Mercados iniciam a semana se recuperando do tombo do último pregão. Novos sinais de controle da inflação, possível inflexão da atividade e maior convicção na aprovação da reforma da Previdência depois da ofensiva de Temer no final de semana trazem clima mais favorável. Em reforço, inflação ao consumidor norte-americano veio bem abaixo do esperado na sexta-feira, quando os mercados estavam fechados por conta do feriado de Páscoa. Com isso, arrefeceu-se o temor de que Banco Central dos EUA poderia elevar em mais três oportunidades juro básico norte-americano.

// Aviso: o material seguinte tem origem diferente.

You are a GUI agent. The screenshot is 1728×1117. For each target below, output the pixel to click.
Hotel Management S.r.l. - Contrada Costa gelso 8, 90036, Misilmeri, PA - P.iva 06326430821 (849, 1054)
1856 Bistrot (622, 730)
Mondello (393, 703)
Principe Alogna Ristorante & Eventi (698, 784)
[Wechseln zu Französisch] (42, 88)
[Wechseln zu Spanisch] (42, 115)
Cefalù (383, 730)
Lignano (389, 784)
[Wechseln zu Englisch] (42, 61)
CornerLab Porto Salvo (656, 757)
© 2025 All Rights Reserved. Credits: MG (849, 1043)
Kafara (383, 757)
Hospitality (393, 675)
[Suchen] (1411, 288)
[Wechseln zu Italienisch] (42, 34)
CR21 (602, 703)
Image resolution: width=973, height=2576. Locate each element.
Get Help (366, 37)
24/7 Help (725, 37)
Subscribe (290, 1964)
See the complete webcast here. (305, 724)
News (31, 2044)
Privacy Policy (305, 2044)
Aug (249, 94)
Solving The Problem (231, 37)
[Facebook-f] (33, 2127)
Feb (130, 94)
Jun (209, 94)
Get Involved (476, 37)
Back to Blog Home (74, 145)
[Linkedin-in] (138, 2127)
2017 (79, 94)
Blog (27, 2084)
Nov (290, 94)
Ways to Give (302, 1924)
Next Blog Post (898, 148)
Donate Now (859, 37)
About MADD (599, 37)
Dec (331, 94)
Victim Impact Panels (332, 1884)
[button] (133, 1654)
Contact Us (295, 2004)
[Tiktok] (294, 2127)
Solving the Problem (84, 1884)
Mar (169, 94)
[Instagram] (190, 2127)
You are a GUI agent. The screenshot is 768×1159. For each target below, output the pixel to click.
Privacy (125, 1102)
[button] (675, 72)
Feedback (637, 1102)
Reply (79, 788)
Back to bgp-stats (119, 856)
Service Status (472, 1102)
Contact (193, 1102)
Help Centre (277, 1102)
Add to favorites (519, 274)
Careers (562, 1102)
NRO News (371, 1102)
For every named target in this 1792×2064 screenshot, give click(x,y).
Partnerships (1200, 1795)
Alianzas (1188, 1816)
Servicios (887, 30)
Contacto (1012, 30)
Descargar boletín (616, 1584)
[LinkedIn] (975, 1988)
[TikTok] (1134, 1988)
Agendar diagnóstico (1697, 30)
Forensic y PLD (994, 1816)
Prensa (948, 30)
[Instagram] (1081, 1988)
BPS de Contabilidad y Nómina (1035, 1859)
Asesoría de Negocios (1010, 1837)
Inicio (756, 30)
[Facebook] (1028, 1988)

Dólar opera em queda livre contra o real. Cede 1,4 por cento com melhora da percepção de risco e decisão do Banco Central de, contrariando o observado anteriormente, voltar a rolar integralmente contratos de swap cambial, cuja implicação prática é uma venda mais intensa de contratos futuros de dólar.
Movimento do câmbio ajuda a empurrar para baixo juros futuros, com mercado retirando prêmio embutido nas últimas sessões. Relatório Focus e indicadores de inflação também ajudam. Documento do BC mostrou nova revisão para baixo nas estimativas para os principais índices de preços, com inflação oficial esperada se aproximando da marca de 4 por cento em 2017. Em paralelo, IGP-10 apurou deflação de 0,76 por cento, enquanto IPC-S teve alta de 0,44 por cento, um pouco aquém das expectativas.
Continuando na agenda, IBC-BR, proxy para o PIB, subiu 1,31 por cento em fevereiro, acima das projeções, o que pode indicar inflexão da atividade econômica no primeiro trimestre – eu sempre chamo atenção para as não linearidades, principalmente nas reversões.
Dia pode oferecer um pouco mais de volatilidade no mercado de ações, diante de vencimento de opções. Bolsa divulgou segunda prévia para carteira teórica do Ibovespa, sugerindo entrada de Eletrobras. Ibovespa Futuro registrava alta de 0,5 por cento na abertura.
Lá fora, temos atividade manufatureira na região de Nova York. Mercados europeus ainda fechados por feriado. Na China, PIB cresceu 6,9 por cento, levemente acima do esperado, enquanto produção industrial avançou 7,6 por cento, bem acima das projeções. Ainda assim, não foi suficiente para estancar queda do minério de ferro, que volta a cair hoje.